There may be any number of these node elements, all following the above structure.
They may be freely named, except that the key masterPulseData
is reserved.
All train and pulse data elements must always be present in all hashes, even if the arrays or vectors are empty.
All train and pulse data elements must be specified in the output channel’s data schema. Adding additional elements in between data tokens, specifically between runs is not allowed.

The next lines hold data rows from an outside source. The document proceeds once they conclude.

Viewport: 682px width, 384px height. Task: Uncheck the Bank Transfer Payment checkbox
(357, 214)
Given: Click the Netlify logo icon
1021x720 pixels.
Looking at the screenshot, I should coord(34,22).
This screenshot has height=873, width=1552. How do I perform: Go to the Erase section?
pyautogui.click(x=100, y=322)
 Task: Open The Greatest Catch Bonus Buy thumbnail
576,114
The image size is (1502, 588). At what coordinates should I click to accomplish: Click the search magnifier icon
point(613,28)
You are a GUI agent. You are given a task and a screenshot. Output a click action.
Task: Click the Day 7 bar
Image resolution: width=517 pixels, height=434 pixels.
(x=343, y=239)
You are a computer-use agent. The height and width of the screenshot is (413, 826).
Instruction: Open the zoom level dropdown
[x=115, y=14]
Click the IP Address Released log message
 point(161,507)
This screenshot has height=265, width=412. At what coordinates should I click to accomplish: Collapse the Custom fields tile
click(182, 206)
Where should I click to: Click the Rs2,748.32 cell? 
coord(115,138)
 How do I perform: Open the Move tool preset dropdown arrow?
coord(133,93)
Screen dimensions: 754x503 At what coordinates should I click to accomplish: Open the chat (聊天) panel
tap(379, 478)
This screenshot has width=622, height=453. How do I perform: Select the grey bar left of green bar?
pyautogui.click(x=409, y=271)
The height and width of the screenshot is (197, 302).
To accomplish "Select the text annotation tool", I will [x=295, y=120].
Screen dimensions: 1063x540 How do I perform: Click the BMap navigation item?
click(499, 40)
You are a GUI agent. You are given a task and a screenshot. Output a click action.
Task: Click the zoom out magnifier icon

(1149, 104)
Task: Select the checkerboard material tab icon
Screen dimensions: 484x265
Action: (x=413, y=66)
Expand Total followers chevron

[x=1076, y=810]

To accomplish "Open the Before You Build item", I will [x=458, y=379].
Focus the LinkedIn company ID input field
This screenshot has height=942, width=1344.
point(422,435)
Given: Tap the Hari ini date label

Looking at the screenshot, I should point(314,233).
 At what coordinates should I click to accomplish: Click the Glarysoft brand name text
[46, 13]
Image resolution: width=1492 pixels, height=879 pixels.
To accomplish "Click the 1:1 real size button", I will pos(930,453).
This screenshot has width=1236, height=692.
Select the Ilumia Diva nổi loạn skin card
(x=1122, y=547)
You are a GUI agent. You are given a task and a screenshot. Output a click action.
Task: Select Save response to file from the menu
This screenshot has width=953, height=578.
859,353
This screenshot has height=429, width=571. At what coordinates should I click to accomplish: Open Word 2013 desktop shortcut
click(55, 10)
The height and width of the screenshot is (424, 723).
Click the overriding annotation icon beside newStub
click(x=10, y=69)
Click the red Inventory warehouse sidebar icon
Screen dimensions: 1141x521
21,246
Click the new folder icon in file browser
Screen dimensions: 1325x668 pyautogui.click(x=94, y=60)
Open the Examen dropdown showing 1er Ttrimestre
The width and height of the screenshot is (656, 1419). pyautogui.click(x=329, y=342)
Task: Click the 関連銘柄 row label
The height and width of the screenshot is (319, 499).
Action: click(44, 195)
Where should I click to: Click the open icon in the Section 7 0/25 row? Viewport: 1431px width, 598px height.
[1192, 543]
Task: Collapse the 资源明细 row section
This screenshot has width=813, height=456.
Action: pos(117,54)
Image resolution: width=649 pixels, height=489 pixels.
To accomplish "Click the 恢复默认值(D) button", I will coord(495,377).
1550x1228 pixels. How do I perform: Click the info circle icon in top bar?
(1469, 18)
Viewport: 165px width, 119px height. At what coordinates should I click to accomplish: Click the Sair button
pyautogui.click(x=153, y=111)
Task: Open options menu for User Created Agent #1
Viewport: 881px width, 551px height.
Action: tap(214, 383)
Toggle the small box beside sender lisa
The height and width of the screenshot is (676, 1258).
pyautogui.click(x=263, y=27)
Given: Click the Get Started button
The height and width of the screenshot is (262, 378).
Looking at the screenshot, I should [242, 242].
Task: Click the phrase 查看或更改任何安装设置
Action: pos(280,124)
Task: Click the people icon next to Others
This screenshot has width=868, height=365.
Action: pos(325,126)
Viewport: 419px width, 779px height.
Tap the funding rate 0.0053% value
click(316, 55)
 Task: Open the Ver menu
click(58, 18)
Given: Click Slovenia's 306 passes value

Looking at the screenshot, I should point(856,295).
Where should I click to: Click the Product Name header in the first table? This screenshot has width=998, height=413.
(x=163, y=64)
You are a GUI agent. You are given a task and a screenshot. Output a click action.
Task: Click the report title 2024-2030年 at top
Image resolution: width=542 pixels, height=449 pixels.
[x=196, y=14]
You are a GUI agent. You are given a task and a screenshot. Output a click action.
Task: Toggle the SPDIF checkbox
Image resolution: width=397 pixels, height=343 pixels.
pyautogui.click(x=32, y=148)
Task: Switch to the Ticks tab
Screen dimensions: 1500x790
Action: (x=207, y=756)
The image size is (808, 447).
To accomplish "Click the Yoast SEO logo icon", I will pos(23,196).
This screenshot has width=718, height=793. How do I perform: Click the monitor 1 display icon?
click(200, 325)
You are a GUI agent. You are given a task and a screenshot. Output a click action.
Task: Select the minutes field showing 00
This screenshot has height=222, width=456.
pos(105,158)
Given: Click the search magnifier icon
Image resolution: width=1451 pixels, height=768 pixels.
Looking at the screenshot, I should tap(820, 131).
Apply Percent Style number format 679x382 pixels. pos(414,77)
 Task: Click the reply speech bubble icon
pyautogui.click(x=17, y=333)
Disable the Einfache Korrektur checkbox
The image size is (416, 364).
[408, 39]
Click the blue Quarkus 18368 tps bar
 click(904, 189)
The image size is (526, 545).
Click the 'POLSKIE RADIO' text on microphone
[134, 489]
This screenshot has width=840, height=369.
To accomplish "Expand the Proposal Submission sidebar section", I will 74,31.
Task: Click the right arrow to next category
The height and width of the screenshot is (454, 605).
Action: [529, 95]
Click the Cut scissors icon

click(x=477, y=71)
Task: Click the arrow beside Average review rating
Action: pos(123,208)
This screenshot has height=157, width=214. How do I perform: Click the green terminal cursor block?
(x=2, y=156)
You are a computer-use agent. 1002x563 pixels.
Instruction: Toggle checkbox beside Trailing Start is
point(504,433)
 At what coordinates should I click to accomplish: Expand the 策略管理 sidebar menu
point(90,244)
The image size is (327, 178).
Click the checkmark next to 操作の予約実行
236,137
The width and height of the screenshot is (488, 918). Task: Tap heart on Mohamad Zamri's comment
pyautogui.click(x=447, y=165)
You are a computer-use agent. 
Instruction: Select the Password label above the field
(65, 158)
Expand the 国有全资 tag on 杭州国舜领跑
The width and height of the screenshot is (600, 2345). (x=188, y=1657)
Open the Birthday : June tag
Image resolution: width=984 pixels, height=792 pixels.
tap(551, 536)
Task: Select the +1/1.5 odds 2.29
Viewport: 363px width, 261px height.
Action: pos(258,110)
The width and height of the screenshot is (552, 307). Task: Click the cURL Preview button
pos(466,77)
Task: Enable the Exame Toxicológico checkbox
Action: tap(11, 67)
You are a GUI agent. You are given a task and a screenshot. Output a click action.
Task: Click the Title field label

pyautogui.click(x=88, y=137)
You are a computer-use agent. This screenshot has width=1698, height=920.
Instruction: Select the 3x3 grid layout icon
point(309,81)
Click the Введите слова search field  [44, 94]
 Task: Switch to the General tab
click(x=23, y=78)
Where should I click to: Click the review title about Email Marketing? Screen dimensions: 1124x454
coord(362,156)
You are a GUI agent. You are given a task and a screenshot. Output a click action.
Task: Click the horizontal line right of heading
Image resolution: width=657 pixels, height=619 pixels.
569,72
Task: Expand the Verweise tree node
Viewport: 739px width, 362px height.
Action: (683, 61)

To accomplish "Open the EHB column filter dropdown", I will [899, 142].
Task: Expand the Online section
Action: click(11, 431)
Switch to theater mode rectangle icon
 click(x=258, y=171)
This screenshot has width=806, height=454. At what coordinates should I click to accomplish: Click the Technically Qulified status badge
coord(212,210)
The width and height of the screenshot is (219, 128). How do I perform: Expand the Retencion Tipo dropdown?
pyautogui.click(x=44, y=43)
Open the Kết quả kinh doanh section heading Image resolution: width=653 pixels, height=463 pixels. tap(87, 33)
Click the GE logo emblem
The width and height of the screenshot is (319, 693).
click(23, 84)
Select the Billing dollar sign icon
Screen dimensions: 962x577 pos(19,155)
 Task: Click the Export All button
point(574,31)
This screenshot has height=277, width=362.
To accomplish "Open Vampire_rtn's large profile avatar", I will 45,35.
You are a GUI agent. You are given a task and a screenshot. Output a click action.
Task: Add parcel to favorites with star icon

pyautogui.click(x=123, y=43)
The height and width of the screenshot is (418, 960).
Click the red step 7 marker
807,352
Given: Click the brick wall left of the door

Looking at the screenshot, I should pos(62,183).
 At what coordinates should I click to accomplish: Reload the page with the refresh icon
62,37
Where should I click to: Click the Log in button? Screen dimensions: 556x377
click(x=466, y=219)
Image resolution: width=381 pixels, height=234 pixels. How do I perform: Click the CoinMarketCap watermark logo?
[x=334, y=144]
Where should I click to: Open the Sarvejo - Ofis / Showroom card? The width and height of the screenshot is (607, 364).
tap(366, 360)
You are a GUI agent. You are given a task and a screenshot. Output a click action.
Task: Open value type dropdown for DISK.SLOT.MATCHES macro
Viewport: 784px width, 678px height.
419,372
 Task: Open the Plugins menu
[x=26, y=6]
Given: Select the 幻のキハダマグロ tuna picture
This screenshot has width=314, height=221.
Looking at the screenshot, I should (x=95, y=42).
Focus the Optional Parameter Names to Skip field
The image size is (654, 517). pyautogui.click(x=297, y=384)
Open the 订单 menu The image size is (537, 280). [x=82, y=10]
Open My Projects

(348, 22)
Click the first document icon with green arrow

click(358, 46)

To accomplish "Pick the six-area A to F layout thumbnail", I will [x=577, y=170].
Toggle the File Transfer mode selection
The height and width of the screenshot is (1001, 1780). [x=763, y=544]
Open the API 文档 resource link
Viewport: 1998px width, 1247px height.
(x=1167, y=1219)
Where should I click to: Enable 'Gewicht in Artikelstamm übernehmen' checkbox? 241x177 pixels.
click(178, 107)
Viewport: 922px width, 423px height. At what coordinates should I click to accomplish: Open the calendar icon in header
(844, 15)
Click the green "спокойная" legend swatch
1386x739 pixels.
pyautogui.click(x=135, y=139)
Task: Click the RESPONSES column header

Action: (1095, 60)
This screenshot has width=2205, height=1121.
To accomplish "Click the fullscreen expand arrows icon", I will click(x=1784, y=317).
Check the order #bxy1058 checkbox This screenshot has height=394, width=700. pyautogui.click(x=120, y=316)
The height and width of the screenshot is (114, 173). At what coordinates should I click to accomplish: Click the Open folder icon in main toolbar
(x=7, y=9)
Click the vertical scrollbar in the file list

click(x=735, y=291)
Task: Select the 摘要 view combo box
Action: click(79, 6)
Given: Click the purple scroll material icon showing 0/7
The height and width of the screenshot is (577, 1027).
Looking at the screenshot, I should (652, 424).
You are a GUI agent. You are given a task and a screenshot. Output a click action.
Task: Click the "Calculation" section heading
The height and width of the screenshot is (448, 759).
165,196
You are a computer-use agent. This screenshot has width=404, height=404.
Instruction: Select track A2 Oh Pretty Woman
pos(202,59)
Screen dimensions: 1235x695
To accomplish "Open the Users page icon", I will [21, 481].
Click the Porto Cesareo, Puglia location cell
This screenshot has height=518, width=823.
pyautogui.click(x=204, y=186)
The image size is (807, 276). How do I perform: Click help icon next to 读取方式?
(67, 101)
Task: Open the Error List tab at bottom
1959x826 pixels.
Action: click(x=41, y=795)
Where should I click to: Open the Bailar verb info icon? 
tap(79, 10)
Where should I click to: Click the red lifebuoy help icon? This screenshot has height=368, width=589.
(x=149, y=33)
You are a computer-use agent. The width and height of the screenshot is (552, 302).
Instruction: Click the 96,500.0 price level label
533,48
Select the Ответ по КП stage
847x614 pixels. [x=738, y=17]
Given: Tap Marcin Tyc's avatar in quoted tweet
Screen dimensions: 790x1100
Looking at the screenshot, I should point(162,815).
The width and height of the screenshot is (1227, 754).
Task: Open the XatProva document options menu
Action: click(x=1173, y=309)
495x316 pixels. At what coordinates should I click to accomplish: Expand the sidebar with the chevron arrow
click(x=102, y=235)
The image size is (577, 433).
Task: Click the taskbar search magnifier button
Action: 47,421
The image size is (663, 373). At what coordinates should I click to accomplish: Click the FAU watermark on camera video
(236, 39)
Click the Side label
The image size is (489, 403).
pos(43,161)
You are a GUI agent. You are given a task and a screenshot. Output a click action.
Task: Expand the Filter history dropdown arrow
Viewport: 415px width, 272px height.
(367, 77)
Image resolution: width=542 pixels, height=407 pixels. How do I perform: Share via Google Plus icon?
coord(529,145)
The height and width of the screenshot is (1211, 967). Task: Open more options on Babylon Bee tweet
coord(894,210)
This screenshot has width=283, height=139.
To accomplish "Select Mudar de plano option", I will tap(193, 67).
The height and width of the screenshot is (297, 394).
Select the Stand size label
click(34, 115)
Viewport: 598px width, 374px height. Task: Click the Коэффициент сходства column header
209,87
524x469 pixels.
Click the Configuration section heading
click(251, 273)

Defining and Configuring Topologies¶
Pipelined processing in Karabo supports a variety of recurring topologies defining how data is passed through the system.
Copying vs. Sharing Data¶
An input channel may selected if it would like to receive data in copy or shared mode. In the first case it will receive a copy of all data sent by output channel it is connected to. In shared mode, the output channel is allowed to balance data distribution according to how it is configured. There are two options on the output channel:
- round robin
distributes data evenly on all connected input channels operating in shared mode. As indicated by the option name channels subsequently get data send to them. If the next channel in line is not available yet, writes to the output channel block until the data can be sent to this channel.
- load-balanced
distributes data on all connected input channels but does not enforce a particular distribution order. Upon writing data to an output channel it is sent to the next available input channel. This scenario should be used if data recipients are expected to have different processing times on data packages.
Best-Effort and Assured Delivery Configuration¶
Both input and output channels may be configured on what to do if the counter part is not available, i.e. no input is ready to receive data from a given output. Options are to
- throw
an exception.
- queue
the data and deliver it once an input becomes available. The write call to the output channel will not block.
- wait
for an input to become available, effectively blocking the write call to the output channel.
- drop
the data being sent out, i.e. do not send it but proceed with-out blocking the write call to the output.
Note
Queuing data may involve significant memory usage and thus should be used with care if large amounts of data are passed.
By default the channels are configured to wait behavior, which assures delivery but has the side effect of possibly stalling a complete processing pipeline by back-propagation. If a pipeline device with an input and output channels is used as a pipeline end-point, it is important to configure the last, unconnected output to drop to avoid this scenario from happening.